- I nie, nie mam nic zakazanego jak to określiłeś. Nie potrzebuję również nosić twych barw, mam własne nadane mi przez Gasparda le Grisa w dniu, w którym stałem się Rycerzem Królestwa. - Bretończyk z dumą wskazał swą tarczę, z herbem swego seniora: niebieską tarczą na której widniała złota uskrzydlona ręką dzierżąca miecz. Sygryd z uśmiechem podszedł do rycerza.
- Kawalerze d'Angers przecież oczywistym dla mnie było, że mówię tylko do członków oddziału, którzy nie są rycerzami i szlachcicami.
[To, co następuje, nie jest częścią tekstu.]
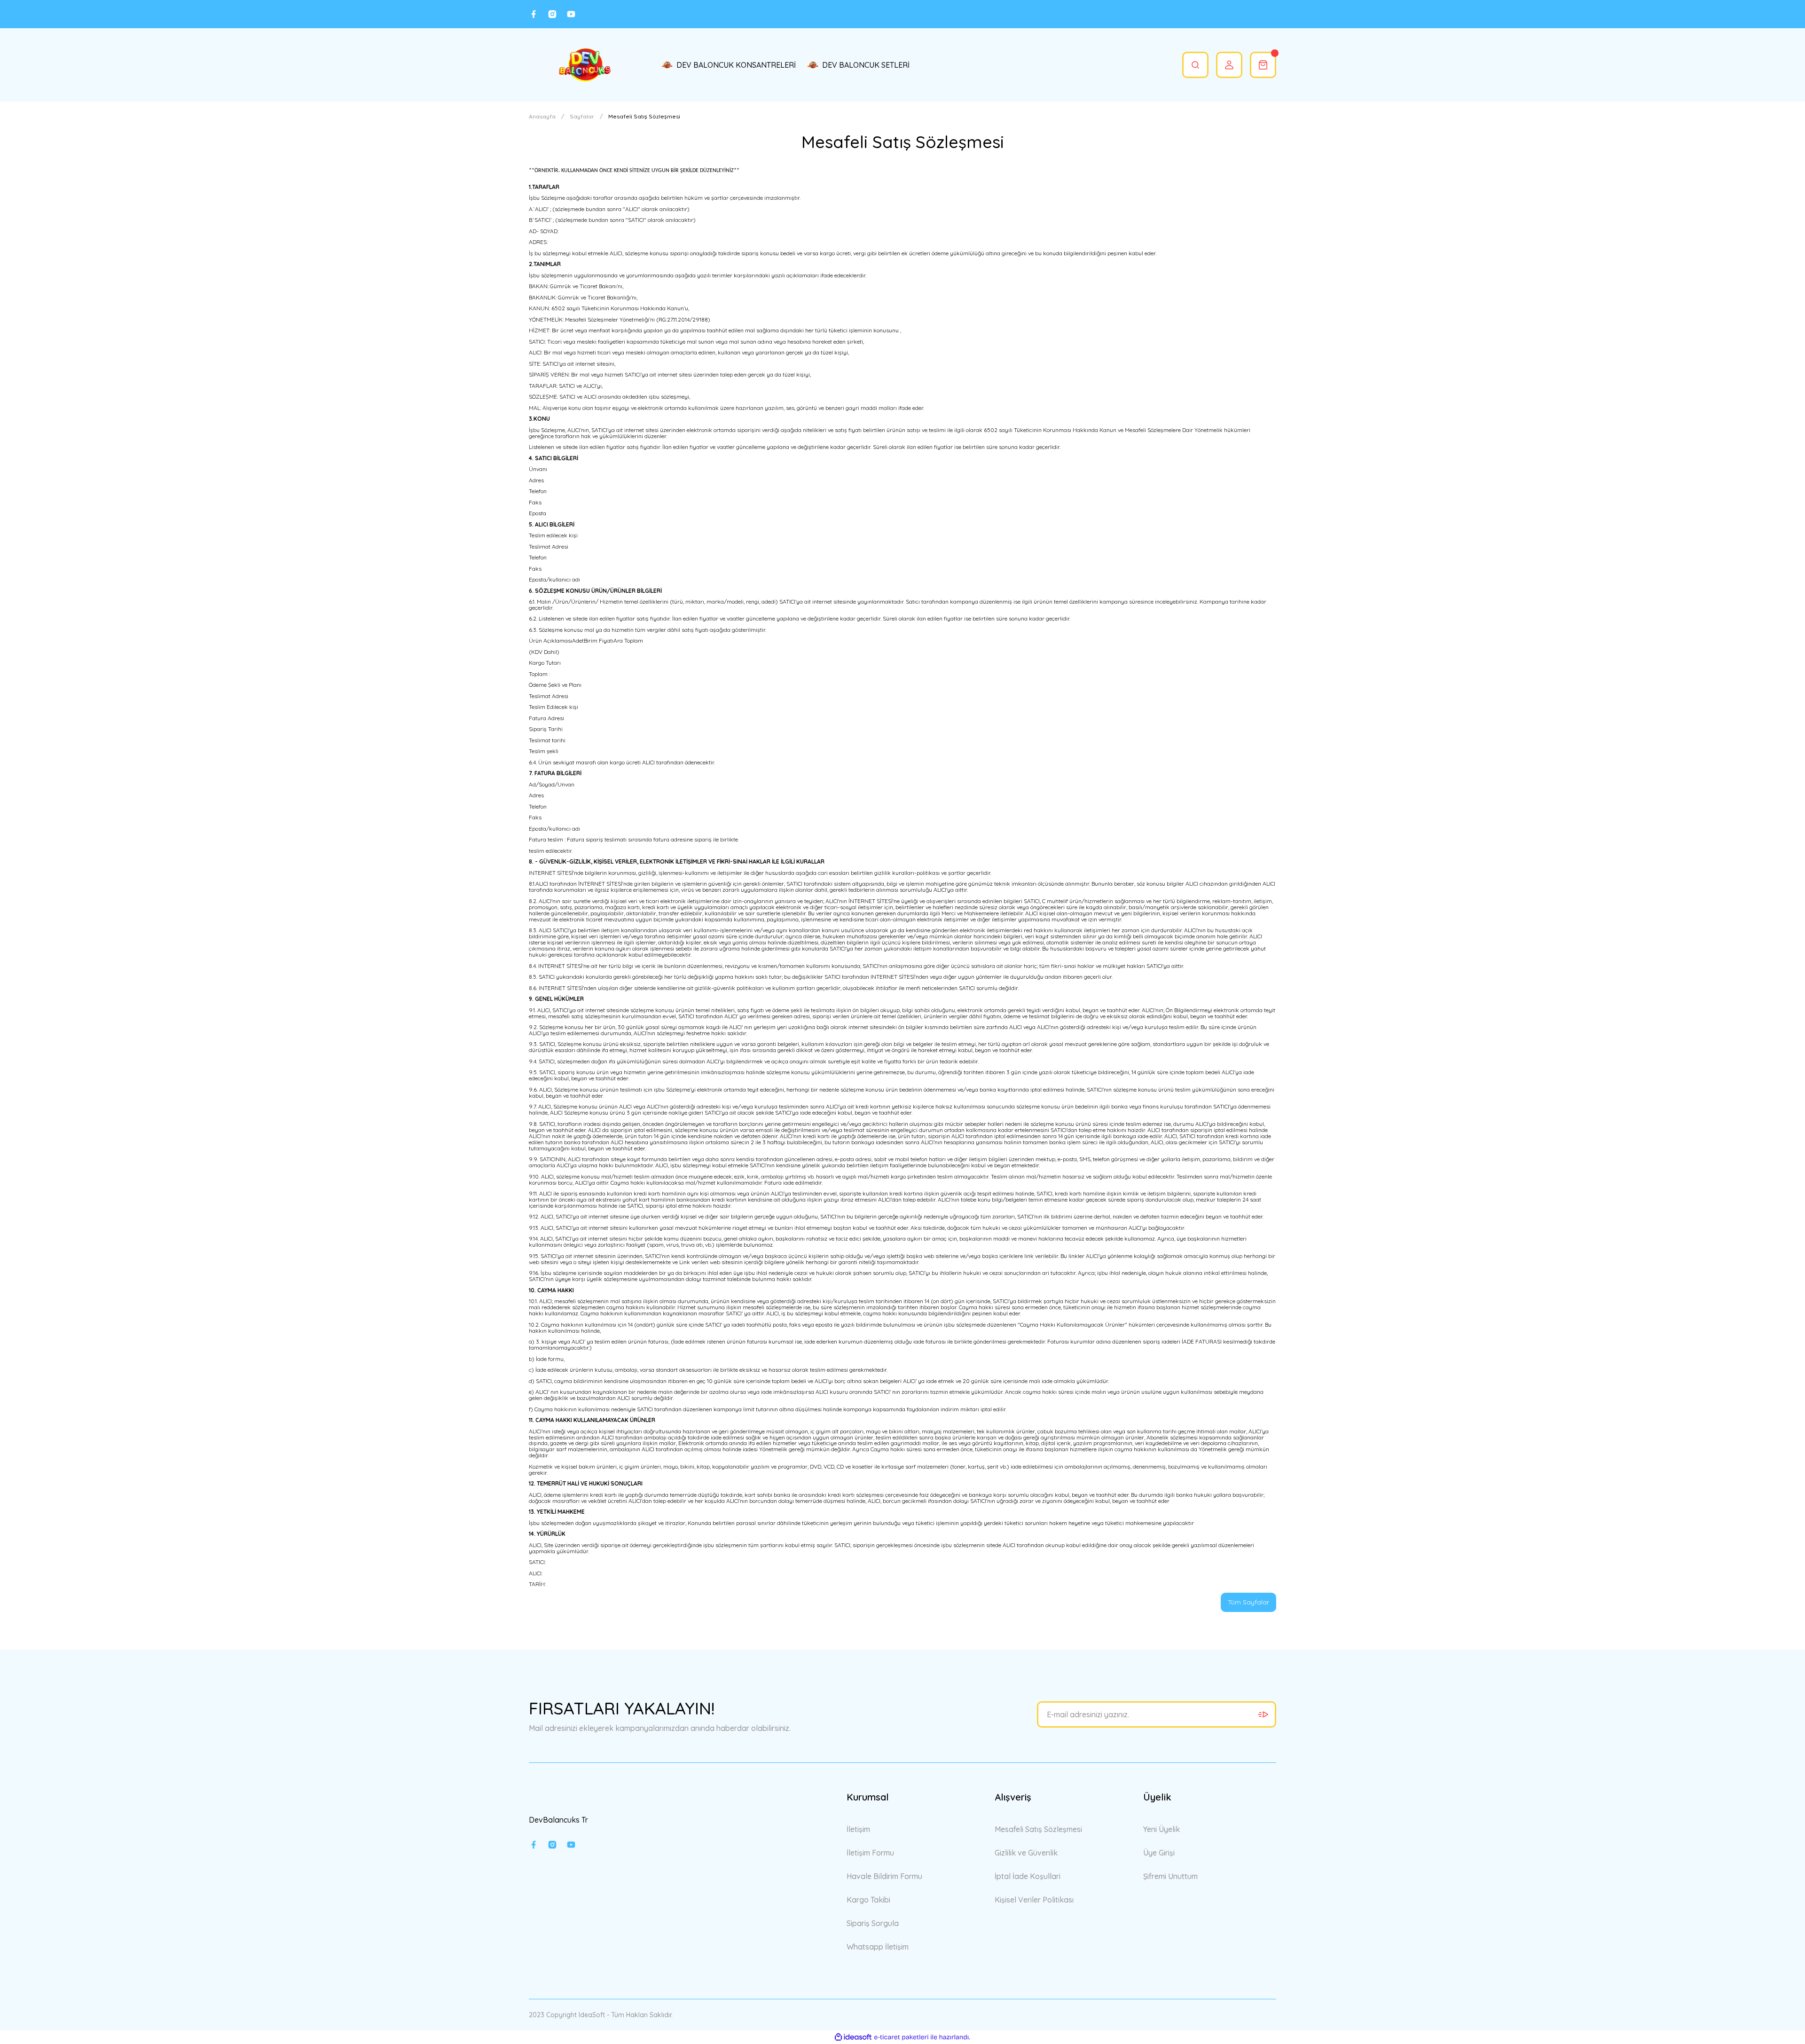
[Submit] (1263, 1714)
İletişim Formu (870, 1852)
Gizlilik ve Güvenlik (1026, 1852)
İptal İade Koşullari (1027, 1876)
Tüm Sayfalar (1248, 1602)
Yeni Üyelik (1161, 1829)
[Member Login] (1229, 65)
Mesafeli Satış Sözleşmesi (1038, 1829)
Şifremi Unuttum (1170, 1876)
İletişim (858, 1829)
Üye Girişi (1159, 1852)
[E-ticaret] (901, 2037)
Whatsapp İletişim (878, 1946)
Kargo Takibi (868, 1899)
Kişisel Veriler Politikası (1034, 1899)
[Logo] (585, 64)
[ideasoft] (853, 2037)
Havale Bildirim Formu (884, 1876)
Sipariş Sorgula (873, 1923)
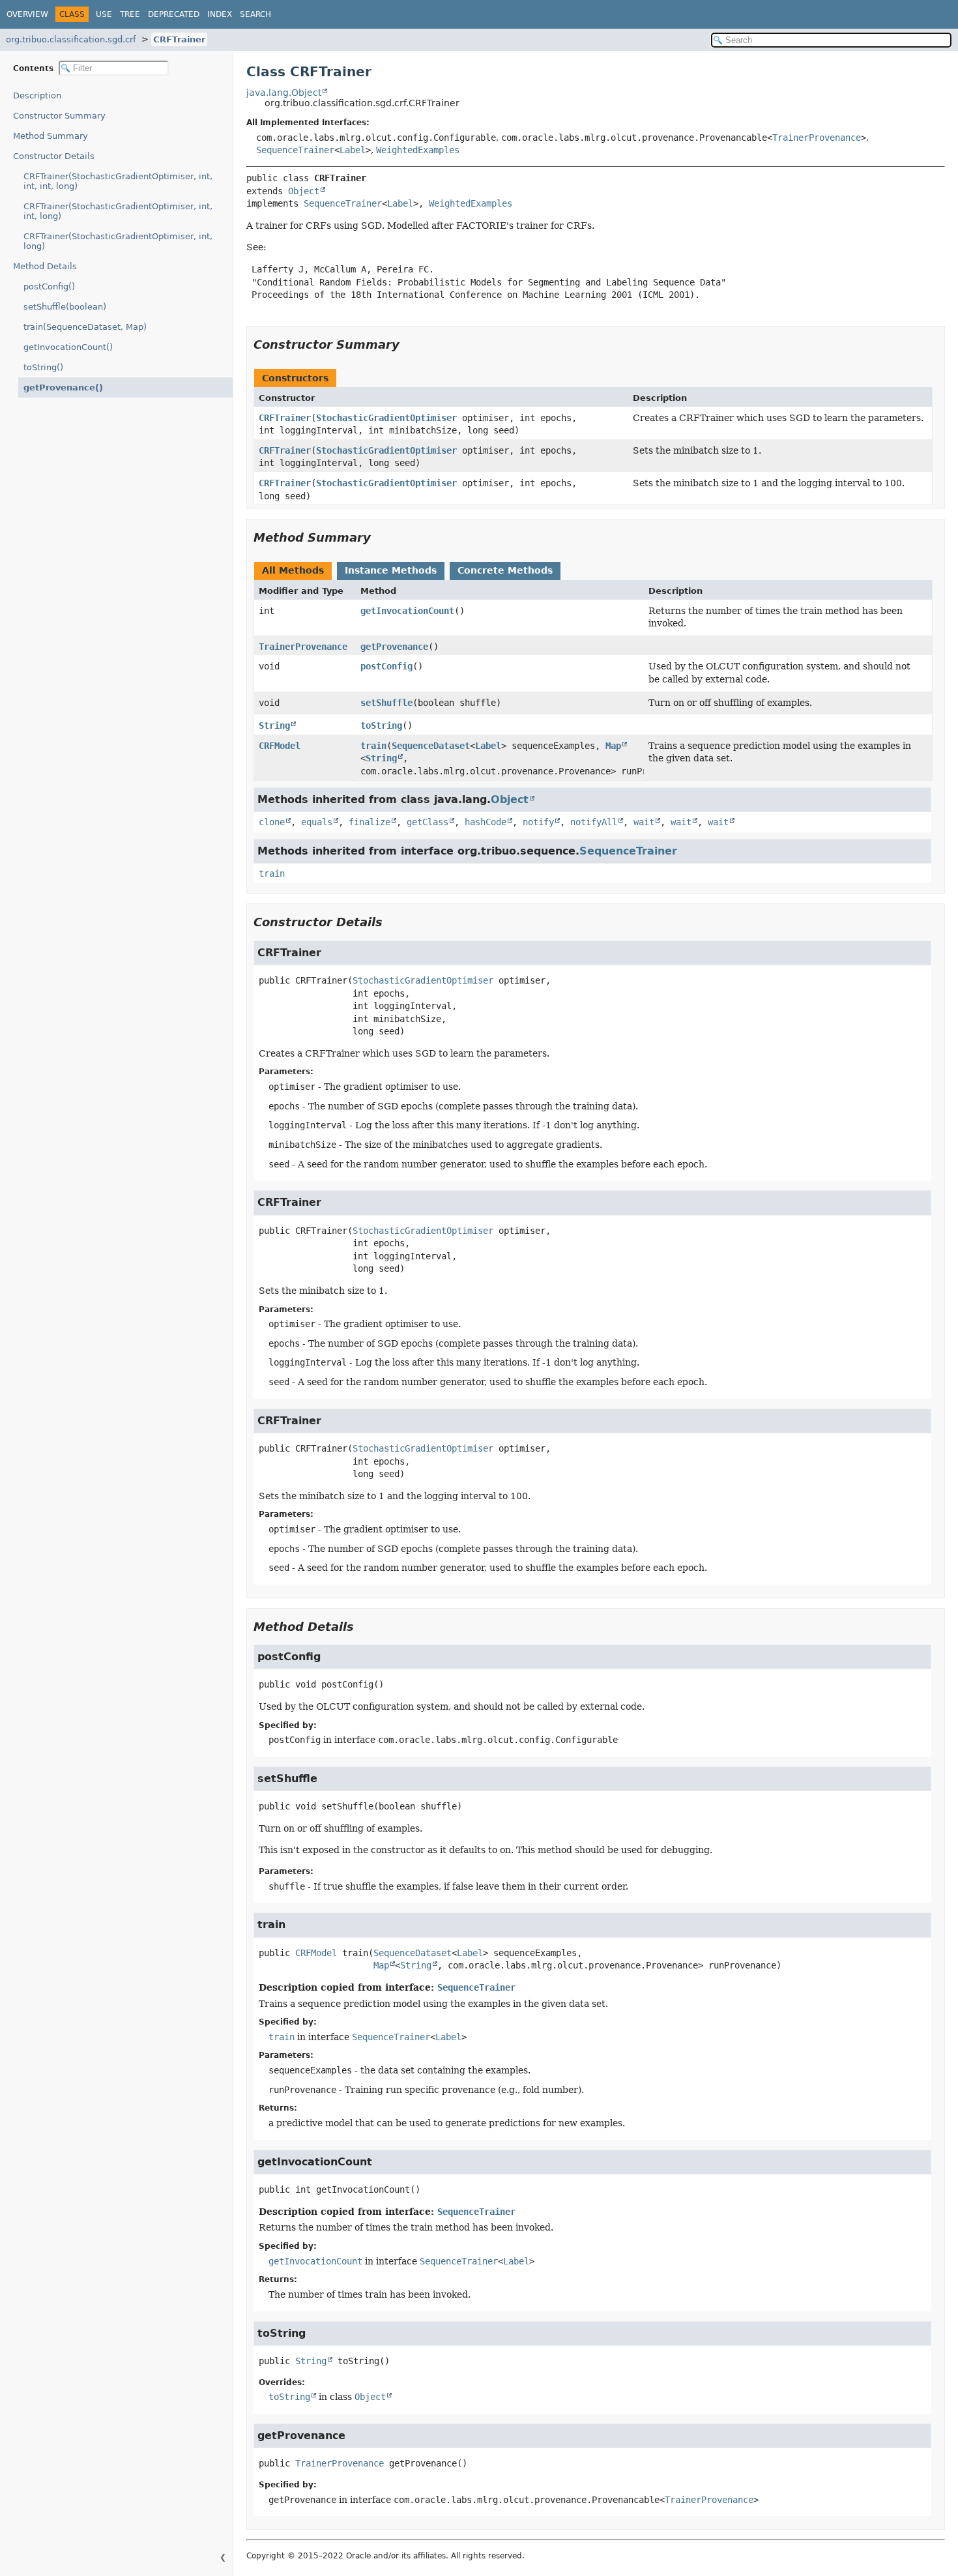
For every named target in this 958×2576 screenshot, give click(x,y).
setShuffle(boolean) (64, 307)
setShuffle (386, 702)
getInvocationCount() (68, 347)
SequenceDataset (431, 745)
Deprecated (173, 14)
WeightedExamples (417, 150)
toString (381, 725)
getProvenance (394, 646)
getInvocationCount (407, 611)
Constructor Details (53, 156)
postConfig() (49, 286)
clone (272, 822)
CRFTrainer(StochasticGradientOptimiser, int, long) (117, 241)
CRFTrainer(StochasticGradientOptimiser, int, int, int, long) (117, 181)
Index (219, 14)
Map (613, 745)
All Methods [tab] (293, 570)
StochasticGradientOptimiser (386, 418)
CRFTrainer (179, 39)
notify (538, 822)
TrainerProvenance (816, 137)
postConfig (386, 666)
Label (353, 150)
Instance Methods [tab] (391, 570)
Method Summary (50, 136)
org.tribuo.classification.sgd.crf (71, 39)
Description (37, 95)
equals (316, 822)
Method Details (45, 266)
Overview (27, 14)
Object (303, 191)
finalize (369, 822)
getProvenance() (63, 387)
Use (104, 14)
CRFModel (279, 745)
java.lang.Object (283, 92)
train (373, 745)
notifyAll (593, 822)
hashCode (485, 822)
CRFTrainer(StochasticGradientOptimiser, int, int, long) (117, 211)
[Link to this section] (408, 344)
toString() (43, 367)
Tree (130, 14)
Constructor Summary (59, 116)
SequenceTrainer (295, 150)
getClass (427, 822)
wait (643, 822)
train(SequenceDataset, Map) (85, 327)
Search (255, 14)
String (274, 725)
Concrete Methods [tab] (505, 570)
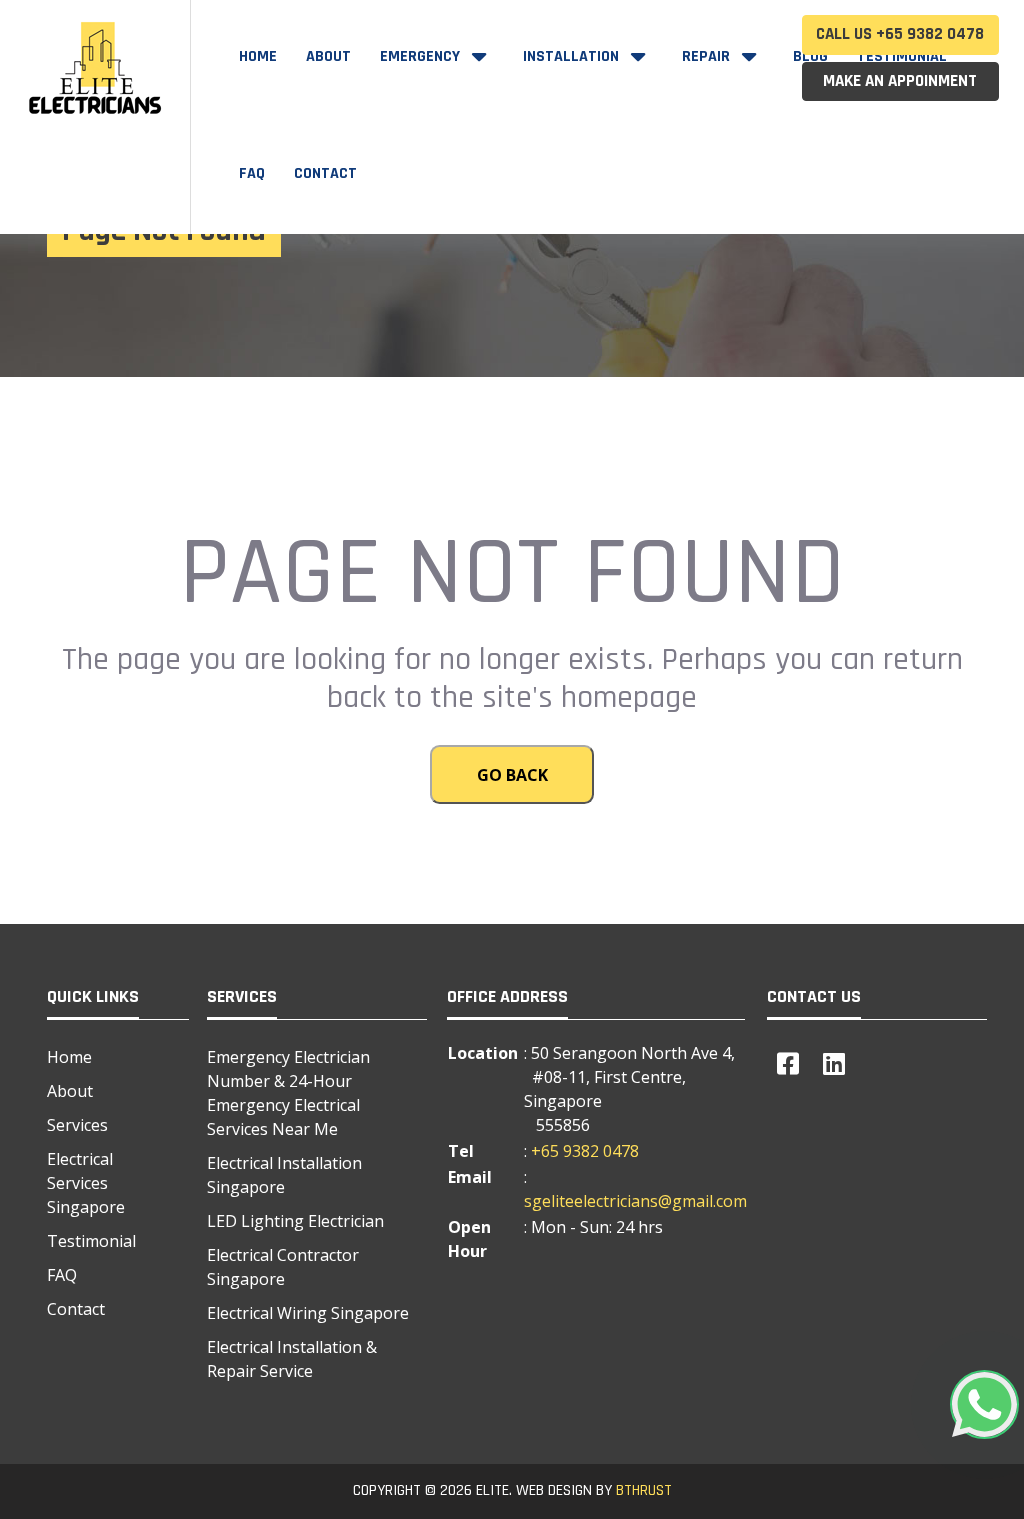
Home (258, 56)
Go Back (512, 775)
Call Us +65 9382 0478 (900, 34)
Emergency (422, 56)
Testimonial (91, 1241)
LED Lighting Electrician (295, 1221)
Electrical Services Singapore (86, 1183)
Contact (325, 173)
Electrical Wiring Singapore (308, 1313)
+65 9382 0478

Nikt szlachcicowi nie będzie odbierał prawa używania broni czy tez zbroi, jaką sobie wybrał. Moja propozycja tyczyła się osób, które mogłyby złamać prawo tak jak panna Aleksandra.
Poczym zaczął chować szarfy do sakwy. - Chyba, że jeszcze komuś potrzebna jest, aby mógł władać bronią, którą sobie upatrzył.
- ręka rycerza zamarła w połowie drogi do sakwy, gdy wypowiadał te słowa.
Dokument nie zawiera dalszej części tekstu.